Top 5 Loose Title Translations

If you’re familiar with another language, you know the complexity of approaching loose translations. There’s a constant fight in the translation world as to what’s more appropriate: a direct translation, or a loose translation that captures the spirit of the original. “The translator is a traitor,” the Italians say. Or take this statement from a French writer: “Translations are like women. If they are beautiful, they are not faithful; if they are faithful, they are not beautiful.”


When I lived in Japan, I was always entertained and flabbergasted going to the video store. This was not because of the wide range of bizarre anime, but because of the American movies. Over and over again, the movie would have a new name, rather than a direct translation. Napoleon Dynamite (starring Jon Heder)was Bus Boy; Equilibrium (starring Christian Bale) was Revolution. There’s a similar trend in book titles. Here are my Top 5:

5. Notre Dame de Paris by Victor Hugo

Known as The Hunchback of Notre Dame in English instead of the direct translation Notre Dame of Paris, this one isn’t too much of a stretch. The English version seems to me as if it’s trying to capitalize on the unusual aspect of the book, while the French title seems to speak more to Hugo’s lovingly woven setting.

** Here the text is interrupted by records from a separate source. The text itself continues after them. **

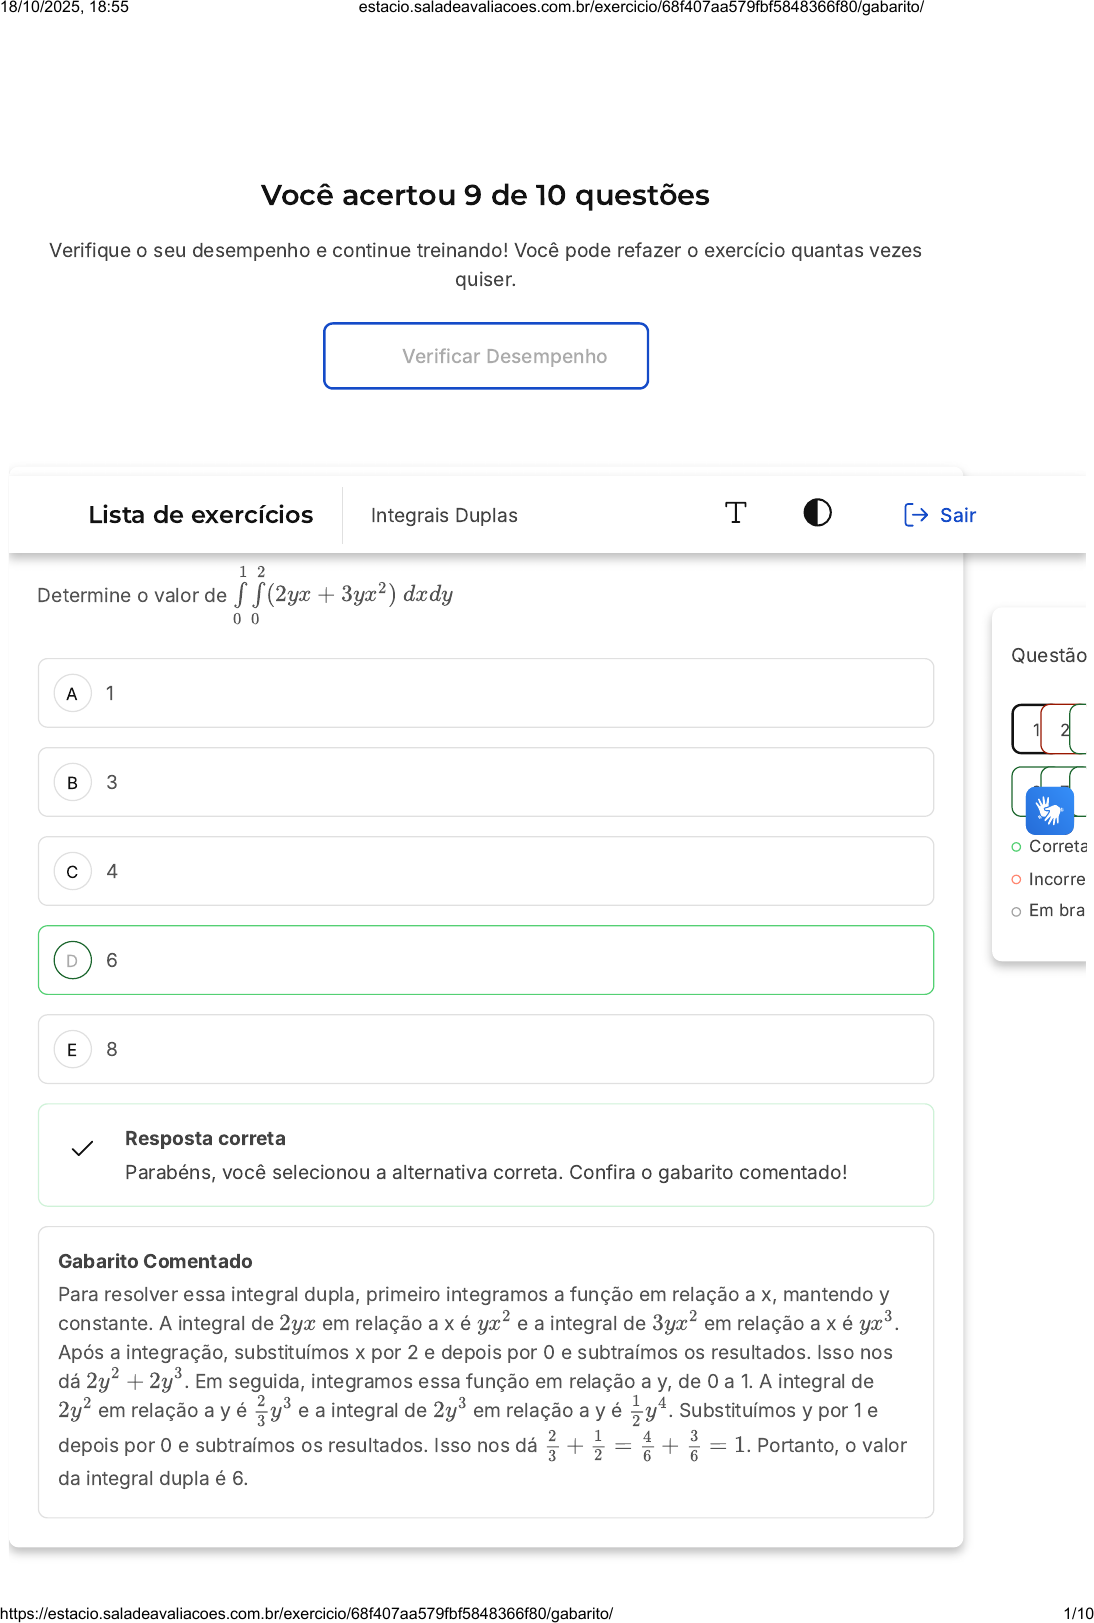Click the checkmark icon beside Resposta correta
The image size is (1094, 1623).
[x=83, y=1148]
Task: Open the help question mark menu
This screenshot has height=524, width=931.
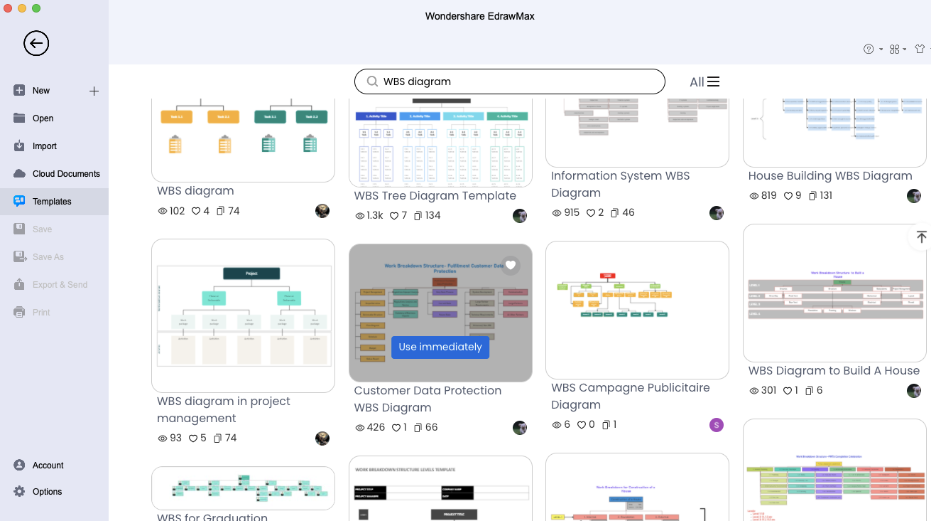Action: point(872,49)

4. A la recherche du temps perdu by Marcel Proust

Initially known as Remembrance of Things Past in English instead of the direct translation In Search of Lost Time, this first loose translation was actually taken from a Shakespeare sonnet by the translator:

When to the sessions of sweet silent thought
I summon up remembrance of things past,
I sigh the lack of many a thing I sought,
And with old woes new wail my dear time’s waste

3. The Sun Also Rises by Ernest Hemingway

This work is known by the title Fiesta in Spanish and in the UK edition. When Hemingway first started the novel, days after attending the running of the bulls in Pamplona, his working title was Fiesta. He then changed it to The Lost Generation before settling on The Sun Also Rises.


2. Män som hatar kvinnor  by Stieg Larsson

Known as The Girl with the Dragon Tattoo in English instead of the direct translation Men Who Hate Women, I think that the original title better captures the purpose of the author. The work was meant partially as an exorcism for him, haunted by a gang rape he had witnessed in his youth and failed to stop.

1. Het Achterhuis by Anne Frank

Known simply as The Diary of a Young Girl in English instead of the direct translation The House Behind, I didn’t run across the original title of this book until selling first edition copies of it. The title, left up to Anne’s father Otto, refers to the secret annex where they lived in hiding while Anne wrote the diary. Both titles are powerful in their own ways, so I’m not sure which I would place as the better.


Five entries, four languages. What are some of your favorite false titles? Let’s see how many languages we can dip into.


8 Comments Add yours

  1. vanbraman says:

    A lot to think about. I actually like The House Behind as a title for The Diary of a Young Girl. I actually just think about it as The Diary of Anne Frank.

    I don’t think that Men Who Hate Women would have had as good of a reception here in the US. A good marketing decision was made by someone.

    I have another Japanese one for you, although I am not sure if the book in Japan has the same title. I really loved the movie The Secret World of Airrietty which was based on Mary Norton’s The Borrowers. Probably a concept that does not translate well in Japanese.

    Even UK vs. American titles can be different. I think that Harry Potter and the Philosopher’s Stone is a much better title. Philosopher and Sorcerer to me have very different meanings. There is also an interesting story behind why The Golden Compass is the title of Philip Pullman’s Northern Lights in the US.

    1. Yes, we sell first editions of Northern Lights at the gallery. The Golden Compass is a prime example of mixing up two different types of compass.


    Another novel I’ve found with equally beautiful and terrible translations is, “Sorrows of Young Werther” by Johan Von Goethe. Modern library has the most eloquent in my opinion.

    1. I can see how Goethe would be difficult to translate well. I’ve also seen this problem with Rilke, whom I love.

  3. Mike C says:

    How about the Russian favorite “War and Peace.” The interesting thing is that in Russian the final word “Миръ” could mean world or peace, leaving the reader, most russians, and the world, guessing as to Tolstoy’s actual intent. Is it really “War and the World,” or “War and Peace?” Personally, I think he left it vague on purpose, showing his brilliance and ability to “word craft.”

    1. Interesting, I didn’t know that!

  4. Steve P. says:

    I have seen Dostoevsky’s Demons translated with the title “The Possessed”, and even seen a comment that this translation is incorrect. Have you read it and do you have an opinion on the matter?

    1. Mike C. says:

      I have not read that work (rather newer to the “Russian in Russian” scene), but you have definitely sparked my curiosity. I will look into it in the near future. Thanks for the suggestion. I love the way that the Russian writers often throw their beliefs and musings about morality in with so little apology or regard for the reader. It can sometimes feel like you are reading their personal memoirs. Pushkin is a great example of this.